Intel-XE Archive on lore.kernel.org
 help / color / mirror / Atom feed
From: "Christian König" <christian.koenig@amd.com>
To: Matthew Brost <matthew.brost@intel.com>
Cc: intel-xe@lists.freedesktop.org, dri-devel@lists.freedesktop.org,
	kenneth.w.graunke@intel.com, lionel.g.landwerlin@intel.com,
	jose.souza@intel.com, simona.vetter@ffwll.ch,
	thomas.hellstrom@linux.intel.com, boris.brezillon@collabora.com,
	airlied@gmail.com, mihail.atanassov@arm.com,
	steven.price@arm.com, shashank.sharma@amd.com
Subject: Re: [RFC PATCH 02/29] dma-fence: Add dma_fence_user_fence
Date: Fri, 22 Nov 2024 11:28:57 +0100	[thread overview]
Message-ID: <42e5ad2f-b4d0-4d48-888c-2dd398044f62@amd.com> (raw)
In-Reply-To: <Zz/t5pp9rCg9b7lw@lstrano-desk.jf.intel.com>

[-- Attachment #1: Type: text/plain, Size: 5317 bytes --]
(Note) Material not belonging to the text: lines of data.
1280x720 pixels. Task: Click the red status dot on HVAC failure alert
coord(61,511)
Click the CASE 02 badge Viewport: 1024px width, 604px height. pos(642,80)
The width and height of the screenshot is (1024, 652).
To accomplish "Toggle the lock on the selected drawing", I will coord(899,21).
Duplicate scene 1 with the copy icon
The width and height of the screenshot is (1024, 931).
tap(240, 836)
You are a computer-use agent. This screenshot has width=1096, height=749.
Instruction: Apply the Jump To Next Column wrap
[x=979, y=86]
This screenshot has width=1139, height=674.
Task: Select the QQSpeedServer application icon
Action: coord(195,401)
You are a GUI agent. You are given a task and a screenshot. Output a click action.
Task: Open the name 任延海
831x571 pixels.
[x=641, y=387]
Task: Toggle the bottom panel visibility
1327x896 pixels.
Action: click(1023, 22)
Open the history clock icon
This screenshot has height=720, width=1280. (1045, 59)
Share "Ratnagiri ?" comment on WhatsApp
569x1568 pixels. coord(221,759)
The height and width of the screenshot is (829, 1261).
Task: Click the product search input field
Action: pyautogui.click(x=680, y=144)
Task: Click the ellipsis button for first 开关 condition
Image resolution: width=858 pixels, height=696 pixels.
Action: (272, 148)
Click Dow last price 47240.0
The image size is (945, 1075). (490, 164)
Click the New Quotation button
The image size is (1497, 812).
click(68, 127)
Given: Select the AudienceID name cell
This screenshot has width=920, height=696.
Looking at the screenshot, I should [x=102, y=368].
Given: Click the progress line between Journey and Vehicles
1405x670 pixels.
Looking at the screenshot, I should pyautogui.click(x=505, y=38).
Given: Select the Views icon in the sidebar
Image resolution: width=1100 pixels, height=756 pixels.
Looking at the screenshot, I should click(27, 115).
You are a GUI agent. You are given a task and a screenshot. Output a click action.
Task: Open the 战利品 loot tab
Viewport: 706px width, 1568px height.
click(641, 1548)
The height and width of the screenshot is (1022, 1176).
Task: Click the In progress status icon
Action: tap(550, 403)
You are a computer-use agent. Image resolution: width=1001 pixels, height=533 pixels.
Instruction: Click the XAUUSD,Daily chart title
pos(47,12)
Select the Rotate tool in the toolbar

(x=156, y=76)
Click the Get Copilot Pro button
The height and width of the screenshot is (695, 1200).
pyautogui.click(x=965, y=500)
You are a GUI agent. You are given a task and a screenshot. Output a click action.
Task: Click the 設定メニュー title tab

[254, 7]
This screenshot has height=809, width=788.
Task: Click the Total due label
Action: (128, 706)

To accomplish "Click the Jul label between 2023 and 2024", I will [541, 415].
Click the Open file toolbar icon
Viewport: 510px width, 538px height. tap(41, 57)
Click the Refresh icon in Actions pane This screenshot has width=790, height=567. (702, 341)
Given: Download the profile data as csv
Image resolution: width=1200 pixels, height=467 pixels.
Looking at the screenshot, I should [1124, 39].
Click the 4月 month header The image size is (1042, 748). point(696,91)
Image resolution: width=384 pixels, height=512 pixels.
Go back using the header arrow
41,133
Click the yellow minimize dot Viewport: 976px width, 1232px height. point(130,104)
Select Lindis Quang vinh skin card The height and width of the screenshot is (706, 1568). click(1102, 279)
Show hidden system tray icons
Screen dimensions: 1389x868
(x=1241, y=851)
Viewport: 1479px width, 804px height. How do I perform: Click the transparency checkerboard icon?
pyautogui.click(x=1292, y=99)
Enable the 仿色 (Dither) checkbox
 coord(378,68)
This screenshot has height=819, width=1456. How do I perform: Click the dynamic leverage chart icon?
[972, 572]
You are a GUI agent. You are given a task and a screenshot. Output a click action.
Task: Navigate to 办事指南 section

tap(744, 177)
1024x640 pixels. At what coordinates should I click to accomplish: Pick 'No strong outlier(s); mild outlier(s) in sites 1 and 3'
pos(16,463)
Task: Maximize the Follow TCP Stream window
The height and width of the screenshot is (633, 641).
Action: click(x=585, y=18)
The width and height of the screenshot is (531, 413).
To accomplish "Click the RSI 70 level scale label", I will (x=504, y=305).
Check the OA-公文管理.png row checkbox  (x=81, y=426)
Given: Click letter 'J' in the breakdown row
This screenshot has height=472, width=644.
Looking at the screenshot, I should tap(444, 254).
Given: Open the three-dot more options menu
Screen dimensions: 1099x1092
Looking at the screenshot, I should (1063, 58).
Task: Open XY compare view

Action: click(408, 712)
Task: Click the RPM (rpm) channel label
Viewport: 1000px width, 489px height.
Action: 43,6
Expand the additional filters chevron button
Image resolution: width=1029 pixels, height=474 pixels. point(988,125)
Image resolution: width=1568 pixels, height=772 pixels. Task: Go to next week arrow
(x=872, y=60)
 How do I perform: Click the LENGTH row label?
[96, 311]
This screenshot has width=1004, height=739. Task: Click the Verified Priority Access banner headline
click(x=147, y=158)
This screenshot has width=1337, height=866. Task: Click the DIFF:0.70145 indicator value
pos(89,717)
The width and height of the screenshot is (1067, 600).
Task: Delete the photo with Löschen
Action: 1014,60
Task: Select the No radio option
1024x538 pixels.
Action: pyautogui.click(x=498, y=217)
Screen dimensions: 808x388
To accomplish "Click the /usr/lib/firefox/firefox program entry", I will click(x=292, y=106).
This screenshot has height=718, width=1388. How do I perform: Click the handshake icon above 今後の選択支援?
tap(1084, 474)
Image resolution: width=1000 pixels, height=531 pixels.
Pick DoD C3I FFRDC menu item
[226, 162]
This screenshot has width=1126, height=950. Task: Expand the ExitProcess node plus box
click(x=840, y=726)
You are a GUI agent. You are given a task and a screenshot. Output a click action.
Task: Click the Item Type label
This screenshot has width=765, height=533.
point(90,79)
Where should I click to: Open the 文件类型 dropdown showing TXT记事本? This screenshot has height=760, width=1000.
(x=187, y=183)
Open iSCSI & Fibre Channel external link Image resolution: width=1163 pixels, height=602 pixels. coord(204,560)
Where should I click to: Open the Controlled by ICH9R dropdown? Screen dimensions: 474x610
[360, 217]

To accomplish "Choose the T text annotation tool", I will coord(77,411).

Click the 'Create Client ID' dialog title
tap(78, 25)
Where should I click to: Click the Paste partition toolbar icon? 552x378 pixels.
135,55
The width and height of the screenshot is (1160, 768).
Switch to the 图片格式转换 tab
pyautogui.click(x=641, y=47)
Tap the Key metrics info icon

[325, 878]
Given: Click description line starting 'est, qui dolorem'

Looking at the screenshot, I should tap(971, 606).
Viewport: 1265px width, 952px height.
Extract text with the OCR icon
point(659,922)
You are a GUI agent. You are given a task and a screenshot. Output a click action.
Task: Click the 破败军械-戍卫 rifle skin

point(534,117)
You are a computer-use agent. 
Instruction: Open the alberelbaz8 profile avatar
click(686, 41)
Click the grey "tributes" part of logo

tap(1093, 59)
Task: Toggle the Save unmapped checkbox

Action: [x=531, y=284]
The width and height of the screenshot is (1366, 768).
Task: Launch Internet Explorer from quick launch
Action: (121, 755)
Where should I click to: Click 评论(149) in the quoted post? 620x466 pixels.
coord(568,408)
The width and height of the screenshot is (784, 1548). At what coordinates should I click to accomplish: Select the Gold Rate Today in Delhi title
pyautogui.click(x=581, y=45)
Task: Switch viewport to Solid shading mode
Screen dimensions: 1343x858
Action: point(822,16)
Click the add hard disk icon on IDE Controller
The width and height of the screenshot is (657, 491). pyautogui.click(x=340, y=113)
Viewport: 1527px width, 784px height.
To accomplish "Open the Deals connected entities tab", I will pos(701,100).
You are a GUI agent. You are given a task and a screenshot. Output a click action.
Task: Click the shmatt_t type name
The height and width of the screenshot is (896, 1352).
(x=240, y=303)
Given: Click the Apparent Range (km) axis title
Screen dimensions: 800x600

Am 22.11.24 um 03:35 schrieb Matthew Brost:
> [SNIP]
>>> The flow here would be, a user job needs to wait on external dma-fence
>>> in a syncobj, syncfile, etc..., call the convert dma-fence to user fence
>>> IOCTL before the submission (patch 22, 28 in this series), program the
>>> wait via ring instructions, and then do the user submission. This would
>>> avoid blocking on external dma-fences in the submission path.
>>>
>>> I think this makes sense and having a light weight helper to normalize
>>> this flow across drivers makes a bit sense too.
>> Well we have pretty much the same concept, but all writes are done by the
>> hardware and not go by a round-trip through the CPU.
>>
> Hmm, I'm curious how that works on your end. Doesn't the DMA fence
> signaling have to go through the kernel?

No, we have a protected_fence packet which basically writes the current 
processing status (RPTR) into a location defined by the kernel driver.

So neither the value nor the location of the write can be manipulated by 
userspace.

This way queues can signal each other their status without going through 
a CPU round trip nor writing into a shared memory location. Writing into 
a memory location can probably be done by any hardware, but that usually 
has tons of scheduling implications, e.g. priority inversion etc...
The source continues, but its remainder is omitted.